Assuming independence and approximate normality, we can construct a t-interval:

```r
t_res <- t.test(sample_prices)
t_conf_int <- t_res$conf.int
t_conf_int
```

```
## [1] 438403.5 662975.1
## attr(,"conf.level")
## [1] 0.95
```
--

```r
hist(house_prices$price)
```

![](08_resample-bayes_files/figure-html/unnamed-chunk-7-1.png)

---

# Bootstrap

We can use resampling to construct what is called a bootstrap confidence interval.
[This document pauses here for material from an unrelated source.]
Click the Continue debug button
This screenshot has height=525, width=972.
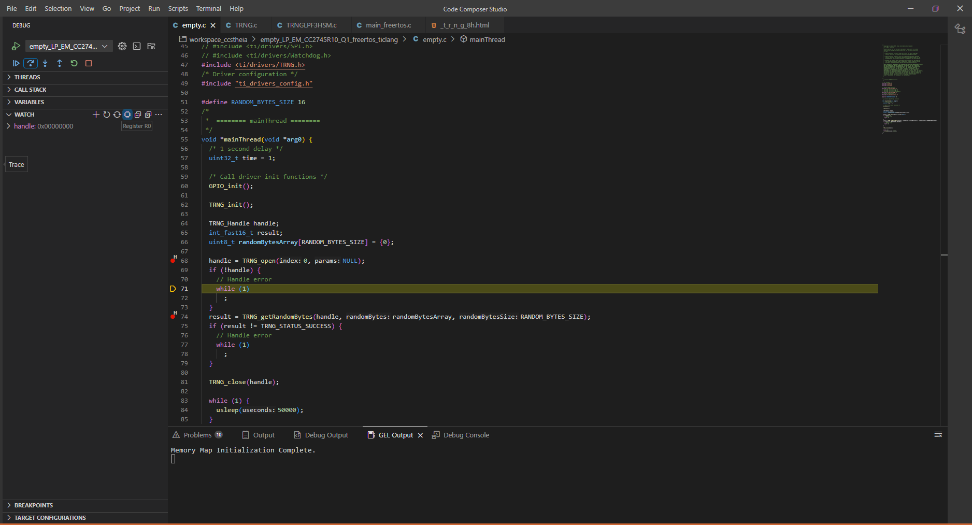[16, 63]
Essentially:

1. Resample with replacement from our existing sample many times.
2. For each resample, compute the resample mean. 
3. Take the 2.5 and 97.5 quantiles of the resample means.

```r
bs_sample_prices <- as.data.frame(sample_prices) %>% 
  rep_sample_n(size = 25, replace = TRUE, reps = 10000)
bs_sample_means <- bs_sample_prices %>%
  group_by(replicate) %>%
  summarize(bs_mean = mean(sample_prices))
bs_conf_int <- quantile(bs_sample_means$bs_mean, probs = c(.025, .975))
```

---
# Bootstrap interval

Below we plot a histogram of our bootstrap means.

```r
hist(bs_sample_means$bs_mean)
```

![](08_resample-bayes_files/figure-html/unnamed-chunk-8-1.png)

```r
bs_conf_int
```

```
##     2.5%    97.5% 
## 450801.7 658507.4
```

---

# Comparing bootstrap and t

```r
set.seed(1234)
t_conf_ints <- matrix(ncol = 2, nrow = 1000)
bs_conf_ints <- matrix(ncol = 2, nrow = 1000)
for (i in 1:1000) {
  # initial sample
  sample_prices <- sample(house_prices$price, size = 15)
  # t-interval
  t_res <- t.test(sample_prices)
  t_conf_ints[i, ] <- t_res$conf.int
  # bootstrap interval
  bs_sample_prices <- as.data.frame(sample_prices) %>% 
    rep_sample_n(size = 15, replace = TRUE, reps = 10000)
  bs_sample_means <- bs_sample_prices %>%
    group_by(replicate) %>%
    summarize(bs_mean = mean(sample_prices))
  bs_conf_ints[i, ] <- quantile(bs_sample_means$bs_mean, probs = c(.025, .975))
}
```

---

# Comparing bootstrap and t

```r
mean(t_conf_ints[, 1] < pop_mean &
       t_conf_ints[, 2] > pop_mean)
```

```
## [1] 0.91
```

```r
mean(bs_conf_ints[, 1] < pop_mean &
       bs_conf_ints[, 2] > pop_mean)
```

```
## [1] 0.897
```

---
# Recap: Why resample?

--
1. Existing parametric methods rely on assumptions
2. Resampling methods can leverage computational power to help us avoid making inappropriate assumptions.